She surprised them by going, slowly and with apparent composure, toward the corridor door. There she paused, looking at first one and then the other with an evil smile so openly contemptuous that it affected them strongly. There was something in it that made it flagrantly insulting. Hastings turned away from her. Judge Wilton gave her look for look, but his already flushed face coloured more darkly.

"Very well, Judge Wilton!" she gave him insolent good-bye, in which there was also unmistakable threat. "You'll do the right thing sooner or later – and as I tell you. You're – get this straight – you're not through with me yet!"

She laughed, one low note, and, impossible as it seemed, proclaimed with the harsh sound an absolute confidence in what she said.

"Nor you, Mr. Hastings!" she continued, taking her time with her words, and waiting until the detective faced her again, before she concluded: "You'll sing a different tune when you find I've got this affair in my hands – tight!"

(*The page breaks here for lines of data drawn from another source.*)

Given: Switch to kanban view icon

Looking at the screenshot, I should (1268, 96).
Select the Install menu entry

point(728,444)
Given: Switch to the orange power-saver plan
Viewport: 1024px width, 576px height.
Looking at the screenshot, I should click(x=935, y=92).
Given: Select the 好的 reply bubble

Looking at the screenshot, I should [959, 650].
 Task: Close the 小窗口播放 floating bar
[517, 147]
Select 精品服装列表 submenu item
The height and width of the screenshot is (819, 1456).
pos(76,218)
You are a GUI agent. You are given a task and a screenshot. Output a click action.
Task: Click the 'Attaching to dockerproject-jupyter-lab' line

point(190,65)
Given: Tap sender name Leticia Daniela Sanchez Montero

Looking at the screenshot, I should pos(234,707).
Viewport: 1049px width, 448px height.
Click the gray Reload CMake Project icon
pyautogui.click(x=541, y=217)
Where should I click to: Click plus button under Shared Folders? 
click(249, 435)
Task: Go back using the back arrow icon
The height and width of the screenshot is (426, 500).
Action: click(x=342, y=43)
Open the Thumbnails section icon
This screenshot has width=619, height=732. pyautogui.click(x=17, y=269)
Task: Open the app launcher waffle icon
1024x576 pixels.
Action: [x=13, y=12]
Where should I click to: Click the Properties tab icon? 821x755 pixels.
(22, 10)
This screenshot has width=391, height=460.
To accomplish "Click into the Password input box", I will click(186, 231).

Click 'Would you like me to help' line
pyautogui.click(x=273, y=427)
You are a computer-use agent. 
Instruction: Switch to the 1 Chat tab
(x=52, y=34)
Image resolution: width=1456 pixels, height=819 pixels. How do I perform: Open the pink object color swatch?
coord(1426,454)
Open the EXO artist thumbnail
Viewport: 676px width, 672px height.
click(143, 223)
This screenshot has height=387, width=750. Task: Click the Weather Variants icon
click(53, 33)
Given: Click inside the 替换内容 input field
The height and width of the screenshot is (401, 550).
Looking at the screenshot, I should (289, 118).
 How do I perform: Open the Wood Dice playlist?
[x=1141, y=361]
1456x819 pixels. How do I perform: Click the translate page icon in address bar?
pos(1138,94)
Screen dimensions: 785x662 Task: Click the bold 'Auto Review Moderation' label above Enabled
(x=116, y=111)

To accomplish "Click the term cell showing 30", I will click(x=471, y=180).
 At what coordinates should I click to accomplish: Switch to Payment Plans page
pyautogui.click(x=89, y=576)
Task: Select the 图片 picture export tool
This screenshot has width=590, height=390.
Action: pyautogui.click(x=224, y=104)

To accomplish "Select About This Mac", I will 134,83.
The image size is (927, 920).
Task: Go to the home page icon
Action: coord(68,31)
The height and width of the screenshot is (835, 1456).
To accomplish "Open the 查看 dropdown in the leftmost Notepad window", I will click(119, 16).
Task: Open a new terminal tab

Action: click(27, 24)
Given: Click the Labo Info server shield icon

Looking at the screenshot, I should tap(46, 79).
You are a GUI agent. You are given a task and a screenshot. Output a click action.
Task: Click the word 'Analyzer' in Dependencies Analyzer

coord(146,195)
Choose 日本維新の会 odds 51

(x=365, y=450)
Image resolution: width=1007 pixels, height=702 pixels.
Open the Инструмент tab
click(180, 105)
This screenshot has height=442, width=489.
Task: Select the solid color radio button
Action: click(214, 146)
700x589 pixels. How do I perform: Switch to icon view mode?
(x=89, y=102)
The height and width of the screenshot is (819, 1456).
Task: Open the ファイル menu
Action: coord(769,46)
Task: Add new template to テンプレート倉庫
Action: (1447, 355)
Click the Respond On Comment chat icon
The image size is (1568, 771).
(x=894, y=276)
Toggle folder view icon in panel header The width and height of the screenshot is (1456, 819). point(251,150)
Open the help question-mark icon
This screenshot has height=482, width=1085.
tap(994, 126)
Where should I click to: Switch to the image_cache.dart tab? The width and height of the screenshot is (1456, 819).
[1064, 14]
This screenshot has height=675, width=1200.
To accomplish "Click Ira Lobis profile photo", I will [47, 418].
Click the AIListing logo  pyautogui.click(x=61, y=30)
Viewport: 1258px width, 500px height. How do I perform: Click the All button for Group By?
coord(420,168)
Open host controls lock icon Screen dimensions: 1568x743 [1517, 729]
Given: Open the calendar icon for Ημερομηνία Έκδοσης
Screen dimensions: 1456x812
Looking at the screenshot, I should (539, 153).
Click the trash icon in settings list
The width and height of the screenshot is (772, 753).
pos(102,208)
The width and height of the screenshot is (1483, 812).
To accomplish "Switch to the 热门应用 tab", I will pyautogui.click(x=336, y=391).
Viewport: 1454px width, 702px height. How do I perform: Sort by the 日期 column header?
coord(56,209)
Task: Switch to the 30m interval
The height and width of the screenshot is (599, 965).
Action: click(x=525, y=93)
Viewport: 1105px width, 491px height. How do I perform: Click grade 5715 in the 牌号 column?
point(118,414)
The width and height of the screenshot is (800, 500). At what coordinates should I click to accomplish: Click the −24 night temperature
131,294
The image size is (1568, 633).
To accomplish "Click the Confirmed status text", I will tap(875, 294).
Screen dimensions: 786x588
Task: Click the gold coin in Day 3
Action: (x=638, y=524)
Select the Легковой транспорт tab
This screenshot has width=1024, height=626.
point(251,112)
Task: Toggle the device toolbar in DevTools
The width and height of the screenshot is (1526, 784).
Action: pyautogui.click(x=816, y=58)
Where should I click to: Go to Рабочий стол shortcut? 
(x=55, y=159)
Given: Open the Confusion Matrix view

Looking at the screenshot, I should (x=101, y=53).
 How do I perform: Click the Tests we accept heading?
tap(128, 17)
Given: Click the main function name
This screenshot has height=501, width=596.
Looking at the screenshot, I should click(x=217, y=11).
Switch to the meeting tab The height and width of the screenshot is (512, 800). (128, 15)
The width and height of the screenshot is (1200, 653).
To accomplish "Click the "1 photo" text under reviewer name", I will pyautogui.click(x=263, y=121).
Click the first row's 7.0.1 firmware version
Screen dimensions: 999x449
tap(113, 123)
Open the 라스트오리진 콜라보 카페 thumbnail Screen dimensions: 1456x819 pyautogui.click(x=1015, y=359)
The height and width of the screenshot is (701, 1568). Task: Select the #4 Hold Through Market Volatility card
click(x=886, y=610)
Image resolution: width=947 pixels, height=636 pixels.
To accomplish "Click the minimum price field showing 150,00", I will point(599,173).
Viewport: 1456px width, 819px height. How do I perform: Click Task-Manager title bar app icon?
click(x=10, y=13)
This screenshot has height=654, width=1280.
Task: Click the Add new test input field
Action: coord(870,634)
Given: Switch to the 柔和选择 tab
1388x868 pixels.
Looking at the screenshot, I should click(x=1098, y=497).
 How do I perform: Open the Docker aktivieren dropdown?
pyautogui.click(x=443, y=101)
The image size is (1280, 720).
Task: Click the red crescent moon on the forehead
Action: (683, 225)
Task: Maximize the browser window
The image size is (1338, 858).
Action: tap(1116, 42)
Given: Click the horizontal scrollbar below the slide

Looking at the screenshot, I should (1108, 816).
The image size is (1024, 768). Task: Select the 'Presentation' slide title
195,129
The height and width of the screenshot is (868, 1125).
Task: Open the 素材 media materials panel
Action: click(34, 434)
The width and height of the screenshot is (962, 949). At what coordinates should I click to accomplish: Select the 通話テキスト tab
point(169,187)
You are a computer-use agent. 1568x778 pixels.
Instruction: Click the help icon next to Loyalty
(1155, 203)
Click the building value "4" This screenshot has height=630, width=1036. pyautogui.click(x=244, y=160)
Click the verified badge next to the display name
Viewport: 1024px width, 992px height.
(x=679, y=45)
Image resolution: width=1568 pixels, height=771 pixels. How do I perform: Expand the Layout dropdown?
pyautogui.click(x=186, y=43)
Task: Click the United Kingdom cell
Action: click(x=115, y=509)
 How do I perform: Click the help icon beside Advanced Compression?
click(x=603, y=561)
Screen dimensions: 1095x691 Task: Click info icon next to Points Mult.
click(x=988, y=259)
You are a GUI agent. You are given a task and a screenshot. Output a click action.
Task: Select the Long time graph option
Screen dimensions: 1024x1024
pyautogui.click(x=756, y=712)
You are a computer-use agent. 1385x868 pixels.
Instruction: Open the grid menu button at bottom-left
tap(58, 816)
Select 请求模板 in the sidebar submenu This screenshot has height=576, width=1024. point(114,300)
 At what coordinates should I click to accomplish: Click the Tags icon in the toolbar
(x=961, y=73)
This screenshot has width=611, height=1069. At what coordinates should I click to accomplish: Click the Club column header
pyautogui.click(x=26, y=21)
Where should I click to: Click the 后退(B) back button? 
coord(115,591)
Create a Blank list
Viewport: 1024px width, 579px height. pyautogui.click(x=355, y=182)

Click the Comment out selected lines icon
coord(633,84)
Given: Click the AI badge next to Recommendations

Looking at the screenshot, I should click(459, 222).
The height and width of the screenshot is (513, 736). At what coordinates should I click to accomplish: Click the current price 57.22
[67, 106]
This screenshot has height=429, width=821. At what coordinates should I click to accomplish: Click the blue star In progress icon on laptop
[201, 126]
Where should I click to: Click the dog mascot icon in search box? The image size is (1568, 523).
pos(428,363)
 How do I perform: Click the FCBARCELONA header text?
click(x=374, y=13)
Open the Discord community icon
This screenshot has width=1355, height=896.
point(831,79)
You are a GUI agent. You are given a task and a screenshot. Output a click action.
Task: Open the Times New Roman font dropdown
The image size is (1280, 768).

Still smiling her contempt, as if she enjoyed a feeling of superiority, she left the room. When her footsteps died down the corridor, the two men drew long breaths of relief.

Wilton broke the ensuing silence.

"Is she sane?"

"Yes," Hastings said, "so far as sanity can be said to exist in a mind consecrated to evil."

The judge was surprised by the solemnity of the other's manner. "Why do you say that?" he asked. "Do you know that much about her?"

"Who wouldn't?" Hastings retorted. "It's written all over her."

Wilton led the way into his private office and closed the door.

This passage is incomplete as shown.